About this task
Beginning at the line containing "You are a computer-use agent. Viewport: 1598px", output every line to the end of the data below exactly as it appears.

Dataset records
--*--
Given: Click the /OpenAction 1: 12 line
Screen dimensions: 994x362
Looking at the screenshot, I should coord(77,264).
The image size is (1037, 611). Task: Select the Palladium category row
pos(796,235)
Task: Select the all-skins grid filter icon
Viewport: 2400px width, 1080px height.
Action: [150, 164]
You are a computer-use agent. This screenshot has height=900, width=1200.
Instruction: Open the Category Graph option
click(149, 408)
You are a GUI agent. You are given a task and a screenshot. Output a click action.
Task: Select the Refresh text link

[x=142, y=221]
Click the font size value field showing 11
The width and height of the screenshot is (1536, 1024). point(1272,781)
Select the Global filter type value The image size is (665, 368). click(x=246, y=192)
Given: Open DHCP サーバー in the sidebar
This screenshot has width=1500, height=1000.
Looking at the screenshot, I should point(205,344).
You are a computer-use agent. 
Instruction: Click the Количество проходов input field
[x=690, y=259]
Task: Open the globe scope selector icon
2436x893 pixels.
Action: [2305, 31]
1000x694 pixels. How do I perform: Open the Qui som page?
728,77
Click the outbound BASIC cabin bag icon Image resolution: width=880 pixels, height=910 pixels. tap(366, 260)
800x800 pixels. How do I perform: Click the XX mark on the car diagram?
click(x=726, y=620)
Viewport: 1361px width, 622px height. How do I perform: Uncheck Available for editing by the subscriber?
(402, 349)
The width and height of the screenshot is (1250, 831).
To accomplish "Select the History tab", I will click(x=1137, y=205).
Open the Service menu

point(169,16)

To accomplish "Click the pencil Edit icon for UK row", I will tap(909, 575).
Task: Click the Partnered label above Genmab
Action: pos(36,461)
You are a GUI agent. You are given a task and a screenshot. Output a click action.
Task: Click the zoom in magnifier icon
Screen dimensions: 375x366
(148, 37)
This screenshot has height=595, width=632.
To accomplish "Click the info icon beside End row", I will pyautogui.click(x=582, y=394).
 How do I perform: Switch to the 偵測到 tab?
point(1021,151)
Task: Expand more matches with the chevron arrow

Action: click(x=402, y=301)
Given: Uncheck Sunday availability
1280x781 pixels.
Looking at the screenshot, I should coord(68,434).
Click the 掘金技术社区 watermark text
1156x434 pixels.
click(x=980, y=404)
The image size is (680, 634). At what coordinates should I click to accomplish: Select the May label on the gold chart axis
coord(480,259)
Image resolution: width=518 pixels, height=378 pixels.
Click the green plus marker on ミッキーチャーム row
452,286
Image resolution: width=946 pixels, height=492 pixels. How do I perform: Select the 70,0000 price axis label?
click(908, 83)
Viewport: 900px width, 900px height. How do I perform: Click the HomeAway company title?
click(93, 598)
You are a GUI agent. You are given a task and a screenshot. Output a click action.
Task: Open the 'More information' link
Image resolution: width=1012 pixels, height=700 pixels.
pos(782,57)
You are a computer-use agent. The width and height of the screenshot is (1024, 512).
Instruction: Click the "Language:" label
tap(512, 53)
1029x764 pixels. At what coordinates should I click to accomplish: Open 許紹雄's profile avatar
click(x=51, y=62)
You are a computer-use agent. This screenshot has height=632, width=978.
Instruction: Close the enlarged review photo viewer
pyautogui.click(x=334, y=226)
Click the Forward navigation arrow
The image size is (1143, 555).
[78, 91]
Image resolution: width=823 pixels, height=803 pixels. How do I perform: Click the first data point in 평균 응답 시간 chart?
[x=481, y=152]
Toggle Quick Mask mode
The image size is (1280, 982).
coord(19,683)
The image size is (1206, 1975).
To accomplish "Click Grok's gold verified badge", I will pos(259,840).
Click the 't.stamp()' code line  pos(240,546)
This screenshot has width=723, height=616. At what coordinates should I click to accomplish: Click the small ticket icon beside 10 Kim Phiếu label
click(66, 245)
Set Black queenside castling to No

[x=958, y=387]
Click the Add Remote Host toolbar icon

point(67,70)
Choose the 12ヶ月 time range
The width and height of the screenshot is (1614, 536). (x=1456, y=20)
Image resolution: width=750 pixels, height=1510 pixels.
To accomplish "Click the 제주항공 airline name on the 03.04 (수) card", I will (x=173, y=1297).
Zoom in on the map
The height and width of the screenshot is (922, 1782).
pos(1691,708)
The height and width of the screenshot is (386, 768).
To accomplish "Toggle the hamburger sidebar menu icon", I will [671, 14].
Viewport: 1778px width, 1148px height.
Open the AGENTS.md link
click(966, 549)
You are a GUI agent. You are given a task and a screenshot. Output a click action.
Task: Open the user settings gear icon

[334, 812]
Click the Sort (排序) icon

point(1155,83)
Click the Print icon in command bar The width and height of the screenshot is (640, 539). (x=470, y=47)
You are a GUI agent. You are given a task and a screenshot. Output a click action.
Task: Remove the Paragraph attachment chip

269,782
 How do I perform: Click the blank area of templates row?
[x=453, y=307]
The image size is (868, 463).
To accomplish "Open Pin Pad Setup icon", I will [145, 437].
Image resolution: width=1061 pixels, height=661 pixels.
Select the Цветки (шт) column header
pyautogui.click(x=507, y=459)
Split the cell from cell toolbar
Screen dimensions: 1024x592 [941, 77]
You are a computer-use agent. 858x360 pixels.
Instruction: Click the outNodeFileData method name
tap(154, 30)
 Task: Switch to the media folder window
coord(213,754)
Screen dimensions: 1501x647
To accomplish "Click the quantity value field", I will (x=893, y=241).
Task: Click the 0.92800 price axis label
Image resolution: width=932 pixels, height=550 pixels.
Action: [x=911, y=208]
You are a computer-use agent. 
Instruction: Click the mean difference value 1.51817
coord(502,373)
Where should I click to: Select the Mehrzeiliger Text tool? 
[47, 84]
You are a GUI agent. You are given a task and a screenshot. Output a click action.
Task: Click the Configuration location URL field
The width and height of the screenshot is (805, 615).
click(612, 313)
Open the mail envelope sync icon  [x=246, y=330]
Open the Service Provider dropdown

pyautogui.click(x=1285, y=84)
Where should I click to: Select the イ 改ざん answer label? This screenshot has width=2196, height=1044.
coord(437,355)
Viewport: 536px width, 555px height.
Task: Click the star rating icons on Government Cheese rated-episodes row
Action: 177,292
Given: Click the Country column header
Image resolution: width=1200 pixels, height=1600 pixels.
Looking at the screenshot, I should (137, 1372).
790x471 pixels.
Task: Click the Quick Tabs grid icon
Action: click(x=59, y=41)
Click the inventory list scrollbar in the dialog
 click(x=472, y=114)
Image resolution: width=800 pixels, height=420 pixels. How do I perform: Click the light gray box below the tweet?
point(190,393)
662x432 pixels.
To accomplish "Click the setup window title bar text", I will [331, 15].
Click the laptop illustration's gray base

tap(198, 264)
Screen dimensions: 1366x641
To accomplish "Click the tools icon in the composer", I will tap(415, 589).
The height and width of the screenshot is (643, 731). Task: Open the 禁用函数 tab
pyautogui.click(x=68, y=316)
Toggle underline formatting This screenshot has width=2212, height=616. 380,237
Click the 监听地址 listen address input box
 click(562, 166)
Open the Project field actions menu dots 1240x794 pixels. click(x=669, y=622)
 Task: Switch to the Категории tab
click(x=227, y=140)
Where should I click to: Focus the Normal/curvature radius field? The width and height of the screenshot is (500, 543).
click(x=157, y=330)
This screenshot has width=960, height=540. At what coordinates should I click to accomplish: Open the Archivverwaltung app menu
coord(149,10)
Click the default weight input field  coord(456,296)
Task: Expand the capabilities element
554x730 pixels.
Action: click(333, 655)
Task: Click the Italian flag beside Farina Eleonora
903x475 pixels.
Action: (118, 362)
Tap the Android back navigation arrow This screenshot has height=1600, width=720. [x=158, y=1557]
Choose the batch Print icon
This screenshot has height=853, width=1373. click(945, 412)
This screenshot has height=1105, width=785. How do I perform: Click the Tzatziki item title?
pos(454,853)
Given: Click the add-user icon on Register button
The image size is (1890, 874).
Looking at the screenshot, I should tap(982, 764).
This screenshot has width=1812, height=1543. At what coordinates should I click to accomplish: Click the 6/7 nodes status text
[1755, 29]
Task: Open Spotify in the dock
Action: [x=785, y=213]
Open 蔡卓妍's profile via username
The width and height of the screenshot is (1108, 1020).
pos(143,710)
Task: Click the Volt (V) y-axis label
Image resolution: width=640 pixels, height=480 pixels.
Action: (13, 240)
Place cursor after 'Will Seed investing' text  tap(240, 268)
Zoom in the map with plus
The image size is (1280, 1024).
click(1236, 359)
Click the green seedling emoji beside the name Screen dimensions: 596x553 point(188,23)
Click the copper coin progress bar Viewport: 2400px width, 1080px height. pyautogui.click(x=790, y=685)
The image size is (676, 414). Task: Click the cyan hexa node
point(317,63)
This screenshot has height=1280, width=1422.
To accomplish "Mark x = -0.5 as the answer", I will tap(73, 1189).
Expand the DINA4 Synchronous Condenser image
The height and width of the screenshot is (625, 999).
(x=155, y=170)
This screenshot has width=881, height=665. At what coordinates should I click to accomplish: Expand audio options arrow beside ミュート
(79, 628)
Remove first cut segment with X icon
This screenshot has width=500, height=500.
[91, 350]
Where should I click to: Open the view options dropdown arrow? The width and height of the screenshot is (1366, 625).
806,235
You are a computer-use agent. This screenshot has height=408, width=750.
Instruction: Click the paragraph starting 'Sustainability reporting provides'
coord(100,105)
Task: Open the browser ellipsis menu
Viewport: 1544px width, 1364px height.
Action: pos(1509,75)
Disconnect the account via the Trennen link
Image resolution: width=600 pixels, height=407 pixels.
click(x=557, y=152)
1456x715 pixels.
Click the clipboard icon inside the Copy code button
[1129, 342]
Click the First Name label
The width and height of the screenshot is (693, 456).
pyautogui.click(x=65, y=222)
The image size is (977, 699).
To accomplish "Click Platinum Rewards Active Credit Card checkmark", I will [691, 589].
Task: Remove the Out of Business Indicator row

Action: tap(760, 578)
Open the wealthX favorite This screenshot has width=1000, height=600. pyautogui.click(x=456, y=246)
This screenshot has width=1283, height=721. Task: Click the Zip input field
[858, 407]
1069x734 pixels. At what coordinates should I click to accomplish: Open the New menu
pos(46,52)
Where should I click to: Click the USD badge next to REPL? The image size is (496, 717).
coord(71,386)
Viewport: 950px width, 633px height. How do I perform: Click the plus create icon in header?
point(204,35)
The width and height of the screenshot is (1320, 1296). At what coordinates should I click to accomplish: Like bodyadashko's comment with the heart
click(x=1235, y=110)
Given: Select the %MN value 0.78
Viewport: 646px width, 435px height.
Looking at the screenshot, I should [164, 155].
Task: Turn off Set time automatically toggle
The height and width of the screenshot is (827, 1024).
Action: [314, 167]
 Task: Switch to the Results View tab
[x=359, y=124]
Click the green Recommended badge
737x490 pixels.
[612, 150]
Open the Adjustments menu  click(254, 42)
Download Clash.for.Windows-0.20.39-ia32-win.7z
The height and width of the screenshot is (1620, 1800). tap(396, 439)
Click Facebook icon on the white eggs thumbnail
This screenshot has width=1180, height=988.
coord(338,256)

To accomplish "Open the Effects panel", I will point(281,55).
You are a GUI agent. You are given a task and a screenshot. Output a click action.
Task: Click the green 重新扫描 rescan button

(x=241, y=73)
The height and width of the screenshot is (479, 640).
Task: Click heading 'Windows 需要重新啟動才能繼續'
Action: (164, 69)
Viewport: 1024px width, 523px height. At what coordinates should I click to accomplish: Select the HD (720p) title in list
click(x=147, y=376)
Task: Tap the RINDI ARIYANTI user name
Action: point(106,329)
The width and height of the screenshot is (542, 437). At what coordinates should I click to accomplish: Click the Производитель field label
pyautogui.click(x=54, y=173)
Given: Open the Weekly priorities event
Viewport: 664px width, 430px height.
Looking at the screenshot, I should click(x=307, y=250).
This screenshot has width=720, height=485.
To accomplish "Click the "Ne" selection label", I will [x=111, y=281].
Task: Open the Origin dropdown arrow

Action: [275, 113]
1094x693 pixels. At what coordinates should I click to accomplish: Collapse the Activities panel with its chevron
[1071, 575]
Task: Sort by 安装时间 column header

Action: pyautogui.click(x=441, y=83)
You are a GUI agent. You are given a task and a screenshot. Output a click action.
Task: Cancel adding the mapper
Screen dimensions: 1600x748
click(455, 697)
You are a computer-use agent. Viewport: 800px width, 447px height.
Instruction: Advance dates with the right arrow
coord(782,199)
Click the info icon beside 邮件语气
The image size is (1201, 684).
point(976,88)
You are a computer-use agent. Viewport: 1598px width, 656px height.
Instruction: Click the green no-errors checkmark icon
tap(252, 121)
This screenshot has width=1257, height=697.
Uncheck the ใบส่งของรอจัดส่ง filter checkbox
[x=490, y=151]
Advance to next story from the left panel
--*--
Answer below
You are a computer-use agent. Viewport: 1598px width, 656px height.
Instruction: Click the green no-errors checkmark icon
tap(252, 121)
This screenshot has width=1257, height=697.
Uncheck the ใบส่งของรอจัดส่ง filter checkbox
[x=490, y=151]
Advance to next story from the left panel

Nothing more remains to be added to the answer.